The alert, signed by NAFDAC’s Director-General, Prof. Mojisola Adeyeye, was shared with the News Agency of Nigeria (NAN) in Abuja.
The alert stems from Pfizer, the Marketing Authorization Holder (MAH), reporting an incident through a patient notification platform. The reported Meronem 1g injection batch exhibited issues such as the vial content failing to dissolve upon reconstitution and discrepancies in the crimp code compared to production documentation batch codes (2A21F11 and 4A21I17).
Adeyeye emphasized that the production process did not align with Pfizer’s specifications.
Adeyeye said “The vial label compares favourably to the purported artwork version.

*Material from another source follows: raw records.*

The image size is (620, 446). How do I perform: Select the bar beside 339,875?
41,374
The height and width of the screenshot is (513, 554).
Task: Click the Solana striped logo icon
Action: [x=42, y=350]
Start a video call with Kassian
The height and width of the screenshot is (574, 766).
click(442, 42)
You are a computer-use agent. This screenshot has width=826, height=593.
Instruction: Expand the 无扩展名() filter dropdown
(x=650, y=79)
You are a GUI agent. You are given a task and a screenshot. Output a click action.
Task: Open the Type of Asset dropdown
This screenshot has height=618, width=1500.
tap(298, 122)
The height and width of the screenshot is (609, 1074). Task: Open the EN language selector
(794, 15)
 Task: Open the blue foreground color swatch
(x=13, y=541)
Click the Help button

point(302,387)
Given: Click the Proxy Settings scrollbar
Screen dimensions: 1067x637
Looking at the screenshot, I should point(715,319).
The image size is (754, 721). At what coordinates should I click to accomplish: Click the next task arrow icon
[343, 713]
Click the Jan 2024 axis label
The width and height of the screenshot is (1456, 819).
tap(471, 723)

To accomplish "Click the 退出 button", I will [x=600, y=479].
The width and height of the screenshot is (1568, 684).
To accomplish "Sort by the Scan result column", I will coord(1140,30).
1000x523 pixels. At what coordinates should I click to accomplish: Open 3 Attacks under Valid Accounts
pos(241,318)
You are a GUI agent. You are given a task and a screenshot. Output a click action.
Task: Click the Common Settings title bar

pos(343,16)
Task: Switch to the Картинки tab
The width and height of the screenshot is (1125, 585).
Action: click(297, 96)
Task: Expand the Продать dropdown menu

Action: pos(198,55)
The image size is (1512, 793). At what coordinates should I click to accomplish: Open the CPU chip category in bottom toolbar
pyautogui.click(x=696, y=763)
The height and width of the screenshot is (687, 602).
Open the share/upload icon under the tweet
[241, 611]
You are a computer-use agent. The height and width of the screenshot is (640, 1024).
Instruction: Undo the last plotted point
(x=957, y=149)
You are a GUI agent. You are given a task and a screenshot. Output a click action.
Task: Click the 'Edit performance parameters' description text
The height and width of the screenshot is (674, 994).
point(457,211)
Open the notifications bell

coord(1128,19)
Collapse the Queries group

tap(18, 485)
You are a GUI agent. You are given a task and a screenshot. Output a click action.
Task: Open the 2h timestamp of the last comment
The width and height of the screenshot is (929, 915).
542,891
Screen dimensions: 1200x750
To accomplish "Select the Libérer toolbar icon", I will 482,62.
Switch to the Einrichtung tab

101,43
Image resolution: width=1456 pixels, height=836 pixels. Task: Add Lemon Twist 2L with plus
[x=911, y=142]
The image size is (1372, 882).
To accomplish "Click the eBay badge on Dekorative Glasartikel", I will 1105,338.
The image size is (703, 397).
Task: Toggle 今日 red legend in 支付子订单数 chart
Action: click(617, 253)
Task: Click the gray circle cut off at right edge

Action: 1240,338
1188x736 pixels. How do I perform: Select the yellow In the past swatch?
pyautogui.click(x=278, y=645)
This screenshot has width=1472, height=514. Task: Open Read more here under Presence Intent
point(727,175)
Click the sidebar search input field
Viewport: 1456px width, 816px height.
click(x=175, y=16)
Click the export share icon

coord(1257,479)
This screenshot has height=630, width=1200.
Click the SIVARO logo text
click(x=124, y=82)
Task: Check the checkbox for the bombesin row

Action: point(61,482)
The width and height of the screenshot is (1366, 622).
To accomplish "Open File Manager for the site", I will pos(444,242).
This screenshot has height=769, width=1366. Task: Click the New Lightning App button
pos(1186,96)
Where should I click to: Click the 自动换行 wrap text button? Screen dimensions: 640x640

“Meronem (Meropenem trihydrate injection) is an antibiotic used to treat skin and abdominal (stomach area) infections caused by bacteria and meningitis (infection of the membranes that surround the brain and spinal cord) in adults and children 3 months of age and older.
“The administration of the counterfeit product will pose a high risk to patients as the quality and safety are not guaranteed.”
In response, NAFDAC urges healthcare providers and patients to procure medical products exclusively from authorized/licensed suppliers, emphasizing careful authentication of products before purchase and administration.
Importers, wholesalers, and retailers are cautioned against involvement in illegal importation, distribution, and sale of the counterfeit Meronem 1g injection and other substandard medicinal products. Those in possession of the counterfeit product are advised to cease use and submit it to the nearest NAFDAC office.
Adeyeye urges prompt medical consultation for individuals who have used the counterfeit product or experienced adverse reactions.
Healthcare professionals and consumers are encouraged to report suspicions of adverse drug reactions, substandard, or falsified medicines to NAFDAC.
Furthermore, NAFDAC emphasizes the importance of reporting adverse events or side effects related to medicinal product use through their offices or e-reporting platforms on the NAFDAC website.